» 给定文本:
- - - -
Skip to content

将PostgreSQL的表转换成parquet的几种方法 #42

@Z-Xiao-M

Description

@Z-Xiao-M

茴香豆的茴字,怎样写的?

读过书,……我便要考你一考。茴香豆的茴字,怎样写的?

孔乙己喝过半碗酒,涨红的脸色渐渐复了原,旁人便又问道,“孔乙己,你当真认识字么?”孔乙己看着问他的人,显出不屑置辩的神气。他们便接着说道,“你怎的连半个秀才也捞不到呢?”孔乙己立刻显出颓唐不安模样,脸上笼上了一层灰色,嘴里说些话;这回可是全是之乎者也之类,一些不懂了。在这时候,众人也都哄笑起来:店内外充满了快活的空气。

在这些时候,我可以附和着笑,掌柜是决不责备的。而且掌柜见了孔乙己,也每每这样问他,引人发笑。孔乙己自己知道不能和他们谈天,便只好向孩子说话。有一回对我说道,“你读过书么?”我略略点一点头。他说,“读过书,……我便要考你一考。茴香豆的茴字,怎样写的?”我想,讨饭一样的人,也配考我么? 便回过脸去,不再理会。孔乙己等了许久,很恳切的说道,“不能写罢?……我教给你,记着!这些字应该记着。将来做掌柜的时候,写帐要用。”我暗想我和掌柜的等级还很远呢,而且我们掌柜也从不将茴香豆上帐;又好笑,又不耐烦,懒懒的答他道,“谁要你教,不是草头底下一个来回的回字么?”孔乙己显出极高兴的样子,将两个指头的长指甲敲着柜台,点头说,“对呀对呀!……回字有四样写法,你知道么?”我愈不耐烦了,努着嘴走远。孔乙己刚用指甲蘸了酒,想在柜上写字,见我毫不热心,便又叹一口气,显出极惋惜的样子。

有几回,邻舍孩子听得笑声,也赶热闹,围住了孔乙己。他便给他们茴香豆吃,一人一颗。孩子吃完豆,仍然不散,眼睛都望着碟子。孔乙己着了慌,伸开五指将碟子罩住,弯腰下去说道,“不多了,我已经不多了。”直起身又看一看豆,自己摇头说,“不多不多!多乎哉?不多也。”于是这一群孩子都在笑声里走散了。

怎么将PostgreSQL的表转换成parquet

学过PostregreSQL,……我便要考你一考。将PostgreSQL的表转换成parquet,该怎样做呢?😀

postgresql配合duckdb

PostgreSQL生成csv,再通过duckdb转换成parquet

来自老乡的blog https://github.com/digoal/blog/blob/master/202311/20231130_01.md

psql -c "copy (select id, md5(random()::text) as info, clock_timestamp() ts from generate_series(1,10000) id) to stdout with (format csv, header on)" | duckdb -c "COPY (SELECT * FROM read_csv('/dev/stdin', delim=',', header=true, columns={'id': 'INTEGER', 'info': 'VARCHAR', 'ts': 'timestamp'})) TO '/tmp/test.parquet' (FORMAT 'parquet', COMPRESSION 'ZSTD', ROW_GROUP_SIZE 100000);"
- - - -
» 任务说明:
把给定文本中从“孔乙己喝过半碗酒,涨红的脸色”到“叹一口气,显出极惋惜的样子。”的这一段原样再写一遍。 这些材料另有出处,与给定文本无关。

» 数据摘录:
- - - -
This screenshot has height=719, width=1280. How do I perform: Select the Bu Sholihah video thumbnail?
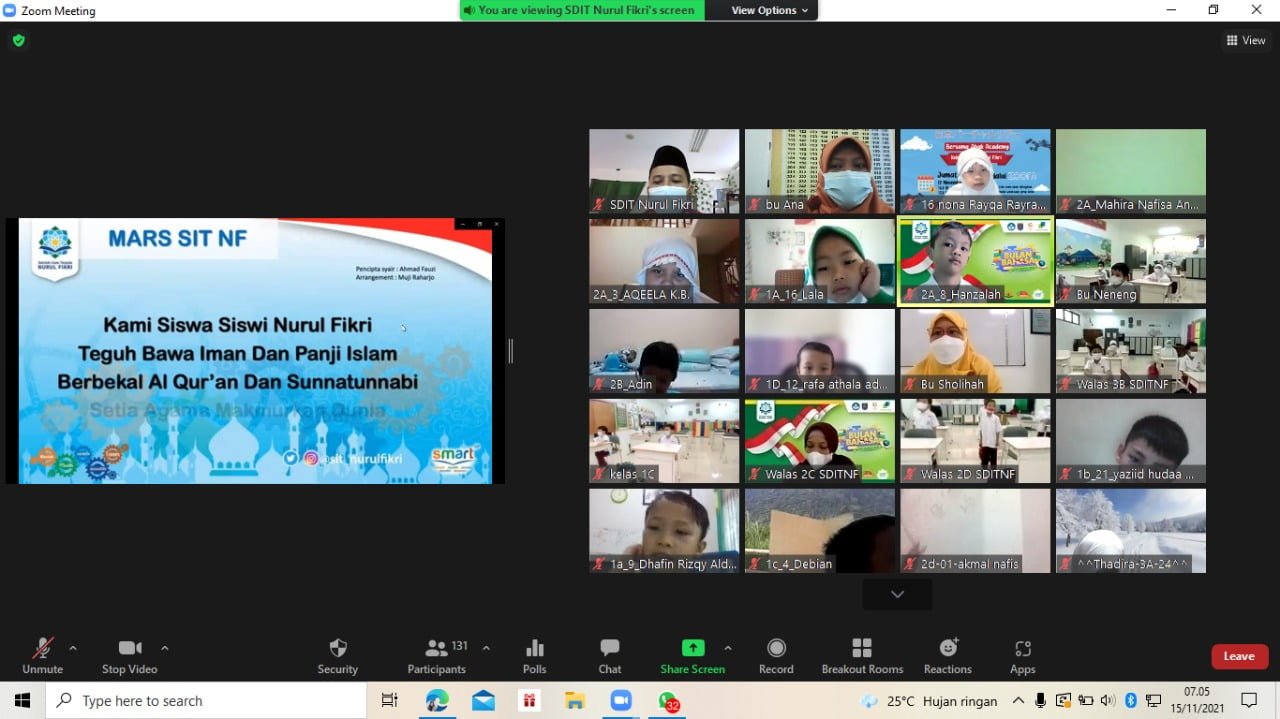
- - - -
» 参考答案:
孔乙己喝过半碗酒,涨红的脸色渐渐复了原,旁人便又问道,“孔乙己,你当真认识字么?”孔乙己看着问他的人,显出不屑置辩的神气。他们便接着说道,“你怎的连半个秀才也捞不到呢?”孔乙己立刻显出颓唐不安模样,脸上笼上了一层灰色,嘴里说些话;这回可是全是之乎者也之类,一些不懂了。在这时候,众人也都哄笑起来:店内外充满了快活的空气。

在这些时候,我可以附和着笑,掌柜是决不责备的。而且掌柜见了孔乙己,也每每这样问他,引人发笑。孔乙己自己知道不能和他们谈天,便只好向孩子说话。有一回对我说道,“你读过书么?”我略略点一点头。他说,“读过书,……我便要考你一考。茴香豆的茴字,怎样写的?”我想,讨饭一样的人,也配考我么? 便回过脸去,不再理会。孔乙己等了许久,很恳切的说道,“不能写罢?……我教给你,记着!这些字应该记着。将来做掌柜的时候,写帐要用。”我暗想我和掌柜的等级还很远呢,而且我们掌柜也从不将茴香豆上帐;又好笑,又不耐烦,懒懒的答他道,“谁要你教,不是草头底下一个来回的回字么?”孔乙己显出极高兴的样子,将两个指头的长指甲敲着柜台,点头说,“对呀对呀!……回字有四样写法,你知道么?”我愈不耐烦了,努着嘴走远。孔乙己刚用指甲蘸了酒,想在柜上写字,见我毫不热心,便又叹一口气,显出极惋惜的样子。